Una delle ricerche compiute riguardo a tale comorbilità è quella condotta da Frasure-Smith e Lespérance (2008), che ha dimostrato che nei due anni successivi alla stabilizzazione della patologia coronarica di 804 pazienti, il 71% dei pazienti soddisfaceva i criteri del DSM-IV (APA, 1994) per disturbo depressivo e il 5,3% per disturbo d’ansia generalizzato. Un’altra ricerca statunitense condotta da Stewart, Prince, Richard, Brayne e Mann (2001), compiuta su 324 adulti tra i 50 e 70 anni, ha analizzato il cambiamento dello spessore medio-intimale in un periodo di 3 anni, dimostrando che i sintomi depressivi costituiscono un ruolo importante nelle fasi che precedono lo sviluppo delle malattie coronariche.

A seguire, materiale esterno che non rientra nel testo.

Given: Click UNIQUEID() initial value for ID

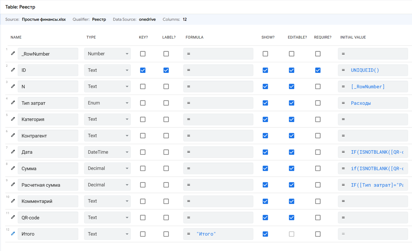Looking at the screenshot, I should click(x=365, y=70).
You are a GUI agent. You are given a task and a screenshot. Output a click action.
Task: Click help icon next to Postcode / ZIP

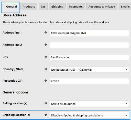pyautogui.click(x=46, y=81)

Anche questo tipo di comorbilità necessita di ulteriori approfondimenti (Bhogal, Teasell, Foley & Speechley, 2004), nonostante i risultati ottenuti fin’ora indicano che l’associazione tra le due patologie rimane salda anche in presenza di fattori confondenti come la familiarità, il fumo, l’obesità o il livello di attività fisica (Baldwin & O’Brien, 2002).